Well, that we would awaken to our true nature and would live it, thus transforming the life we lead.

That’s well and good, as far as it goes, but is there no downside to the picture? Are there no consequences if the opportunity is not taken?

You are broadening this out considerably, aren’t you?

Yes. As always, we are providing a broader context, that what you see may mean more, and that what is in your potential field of vision may have a better chance of being observed, understood, assimilated, and lived.

You are meaning to integrate into the picture the vast impersonal forces as they play out in our lives.

Those, but not only those. Also what we sometimes call the vast personal forces. In short, your world in which you function, and the you that functions in it. It is a prime mistake to think of yourselves as separate from the world you live in.

We live our lives, but that life may be seen in two ways.

Yes, good, now expand upon your thought.

From the 3D point of view, our life is lived among externals. Our own point of reference identifies with our body, our immediate environment, the things we do and that happen to us. Much of life seen this way is external to us. We react.

From the non-3D point of view, our life is entirely self-centered in one sense, entirely part of everything in another sense, but, in neither way of seeing it is anything “external.” Either it may be seen as us functioning as in a dream, or it may be seen as our automatically creating an environment, as in a dream, that reflects what and who we are, what and who we are experiencing and relating to.

So, if you live in 3D thinking your life may be divided between internal and external, you will not come to the same conclusions you will come to if you see your life as all one thing, with your potential unlimited, as it is in a dream. The artificial constraints that seem so realistic to ordinary consciousness will be seen as arbitrary and unreal.

But –

Yes, “but.” But your life is lived amid and through and among vast impersonal forces. You personify a particular combination of those forces, channeled in certain directions. Your day-to-day existence reflects who and what you are, but not necessarily who and what you think you are. That’s the value of 3D constriction; one value, anyway.

So, “a place to rest” means what?

Think of it as if it said “a place to stand,” or “a place to root yourself.”

Something independent of the winds that blow while we are here.

Yes.

But then, what does it mean, to become a corpse and be eaten?

You have gotten the sense of it while yet writing out the question.

Yes, I have. It is the opposite of becoming a permanent point of view, of becoming a crystal, as you used to say, to Rita’s and my confusion, so many years ago.

That is a part of the stakes in living a 3D life. This saying looks at 3D life from a 3D standpoint, because that is how it would appear to those who heard it. If it had been said from a non-3D standpoint, it would have been wholly unintelligible. As it is, you found it puzzling, even after working through so many sayings. Some gaps are too wide to be leaped.

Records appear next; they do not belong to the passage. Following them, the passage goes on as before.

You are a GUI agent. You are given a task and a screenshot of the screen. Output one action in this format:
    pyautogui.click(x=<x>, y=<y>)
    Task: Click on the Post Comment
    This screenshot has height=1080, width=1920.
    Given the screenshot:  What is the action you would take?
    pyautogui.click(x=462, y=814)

So I guess the saying puts the Samaritan in place as a symbol of life.

Yes. Not malign, not benign, just carrying on for its own purposes, but bringing inevitable results. If you don’t want to die and be reabsorbed into the undifferentiated being that is life without particular consciousness, find a place to stand – and this is done by coming awake and remaining awake. He came that you might have life, and have it more abundantly. He did not say he was or was not the only one to do so. But he said that’s what he was doing, that’s what he was about.

And so now it makes sense to me. Very satisfying, thank you.